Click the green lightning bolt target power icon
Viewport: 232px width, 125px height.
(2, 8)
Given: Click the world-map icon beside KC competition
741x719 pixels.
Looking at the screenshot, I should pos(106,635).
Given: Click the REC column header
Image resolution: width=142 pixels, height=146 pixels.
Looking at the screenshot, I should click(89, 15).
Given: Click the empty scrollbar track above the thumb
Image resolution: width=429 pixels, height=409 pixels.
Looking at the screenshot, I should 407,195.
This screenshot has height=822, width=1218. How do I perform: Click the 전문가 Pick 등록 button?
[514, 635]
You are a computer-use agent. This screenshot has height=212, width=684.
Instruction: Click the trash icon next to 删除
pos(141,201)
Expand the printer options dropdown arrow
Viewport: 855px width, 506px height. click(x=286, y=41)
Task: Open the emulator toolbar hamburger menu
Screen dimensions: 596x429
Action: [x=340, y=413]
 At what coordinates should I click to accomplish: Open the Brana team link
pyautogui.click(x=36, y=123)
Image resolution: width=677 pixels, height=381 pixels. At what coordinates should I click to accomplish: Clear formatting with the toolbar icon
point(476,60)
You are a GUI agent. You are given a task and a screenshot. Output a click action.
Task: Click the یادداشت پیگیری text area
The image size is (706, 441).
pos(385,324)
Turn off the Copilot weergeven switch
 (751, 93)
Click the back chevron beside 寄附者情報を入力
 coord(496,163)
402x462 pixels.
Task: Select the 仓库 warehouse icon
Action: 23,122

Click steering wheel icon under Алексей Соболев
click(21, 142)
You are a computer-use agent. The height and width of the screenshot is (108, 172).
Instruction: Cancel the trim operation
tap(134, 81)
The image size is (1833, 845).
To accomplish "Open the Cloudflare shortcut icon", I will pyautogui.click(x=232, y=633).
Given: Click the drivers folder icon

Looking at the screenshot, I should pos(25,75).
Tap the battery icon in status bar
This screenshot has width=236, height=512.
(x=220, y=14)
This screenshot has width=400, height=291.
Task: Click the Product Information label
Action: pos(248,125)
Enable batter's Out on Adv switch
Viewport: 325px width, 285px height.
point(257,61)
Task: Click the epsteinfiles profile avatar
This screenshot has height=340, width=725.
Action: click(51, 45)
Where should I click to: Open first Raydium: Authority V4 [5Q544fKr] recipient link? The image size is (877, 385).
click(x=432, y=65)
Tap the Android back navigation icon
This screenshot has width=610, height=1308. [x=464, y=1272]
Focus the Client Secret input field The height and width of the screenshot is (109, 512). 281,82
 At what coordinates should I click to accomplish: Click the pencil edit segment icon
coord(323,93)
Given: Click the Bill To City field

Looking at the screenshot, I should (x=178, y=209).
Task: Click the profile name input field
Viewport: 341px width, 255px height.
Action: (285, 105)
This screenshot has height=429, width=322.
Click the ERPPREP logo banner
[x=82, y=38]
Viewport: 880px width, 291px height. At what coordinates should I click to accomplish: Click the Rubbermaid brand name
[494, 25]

------------------------------------------------------------

#### [Prompt]
Please, from the entries above, set down exactly the lines from the one containing "Instruction: Click the trash icon next to 删除" through the one containing "Task: Click the یادداشت پیگیری text area", and only those.

#### [Your response]
Instruction: Click the trash icon next to 删除
pos(141,201)
Expand the printer options dropdown arrow
Viewport: 855px width, 506px height. click(x=286, y=41)
Task: Open the emulator toolbar hamburger menu
Screen dimensions: 596x429
Action: [x=340, y=413]
 At what coordinates should I click to accomplish: Open the Brana team link
pyautogui.click(x=36, y=123)
Image resolution: width=677 pixels, height=381 pixels. At what coordinates should I click to accomplish: Clear formatting with the toolbar icon
point(476,60)
You are a GUI agent. You are given a task and a screenshot. Output a click action.
Task: Click the یادداشت پیگیری text area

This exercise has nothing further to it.